▶ Directions
(a) Echo a passage from the forum thread on projecting a convergent sequence, starting at "On 1/21/2022 5:25" and ending at "this point M.".
(b) Answer these questions about the forum thread on projecting a convergent sequence:
(i) What are the center and radius of the circle drawn in white?
(ii) In the quoted opening post, what name is given to the point obtained by projecting L onto the x axis?
(iii) On what date and at what time did Chris M. Thomasson write the earlier message quoted at the end?

▶ Document section
◇ ◇ ◇ ◇ ◇

The radically simple sequence goes to 1, and is projected onto the unit
real line. Now, I can map more complex sequences using the same
technique. Btw, the circle in white is the unit circle, centered on {0,
0}, radius one.

What am I missing? Thanks.

[sergio]

x and y are orthagonal, so no problem with projection on to either axis

corrected i
i) The limit of {x[n]} is also the projection of the limit of {P[n]} onto the x axis


corrected ii
ii) The x-coordinate of the limit of {P[n]} is also the limit of {x[n]}



>
> --
> Rich

[Chris M. Thomasson]

On 1/21/2022 5:25 PM, Chris M. Thomasson wrote:
> On 1/20/2022 7:53 PM, RichD wrote:
>> Given an infinite sequence {P[n]}, in the x-y plane,
>> which converges to a limit point L.  Project those points
>> onto the x-axis, i.e. their x coordinates, creating the
>> sequence {x[n]}.  Finally, project L onto the x axis,
>> call this point M.

◇ ◇ ◇ ◇ ◇

▶ Data
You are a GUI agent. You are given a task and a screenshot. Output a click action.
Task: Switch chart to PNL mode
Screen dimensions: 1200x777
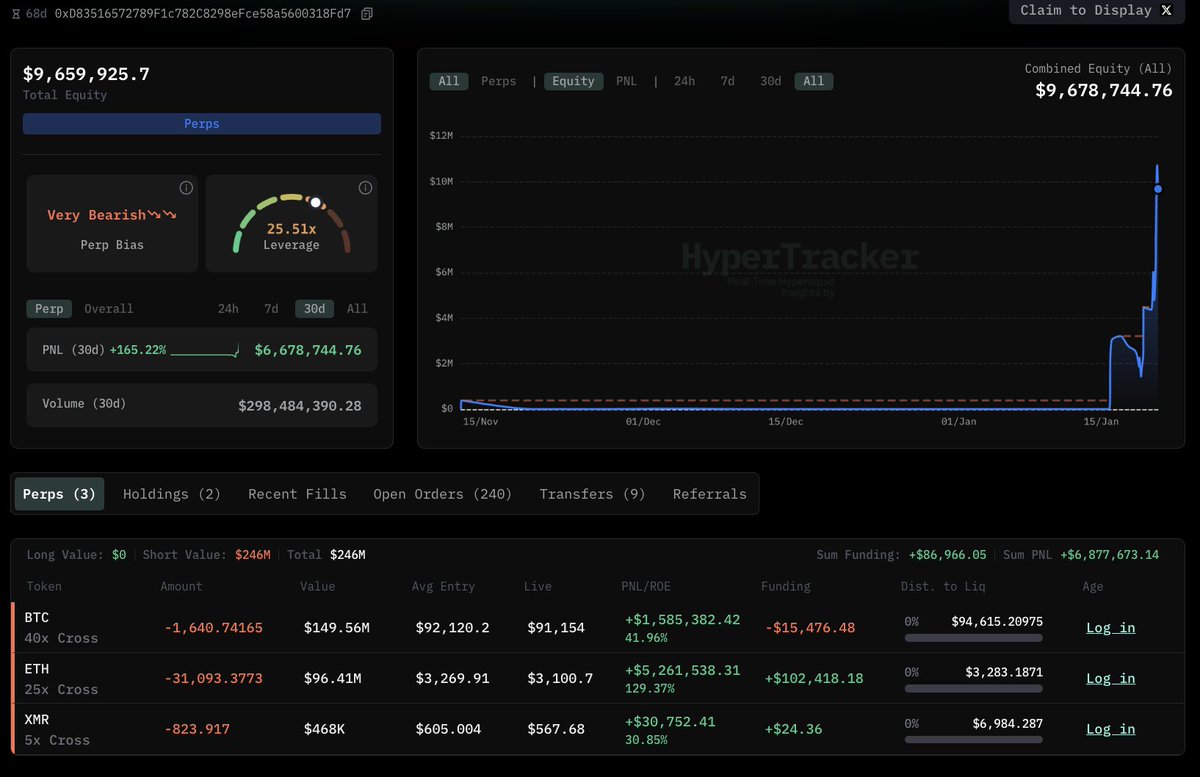(x=626, y=81)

◇ ◇ ◇ ◇ ◇

▶ The results
(a)
On 1/21/2022 5:25 PM, Chris M. Thomasson wrote:
> On 1/20/2022 7:53 PM, RichD wrote:
>> Given an infinite sequence {P[n]}, in the x-y plane,
>> which converges to a limit point L.  Project those points
>> onto the x-axis, i.e. their x coordinates, creating the
>> sequence {x[n]}.  Finally, project L onto the x axis,
>> call this point M.

(b)
(i) It is centered on {0, 0} with radius one.
(ii) M.
(iii) 1/21/2022 at 5:25 PM.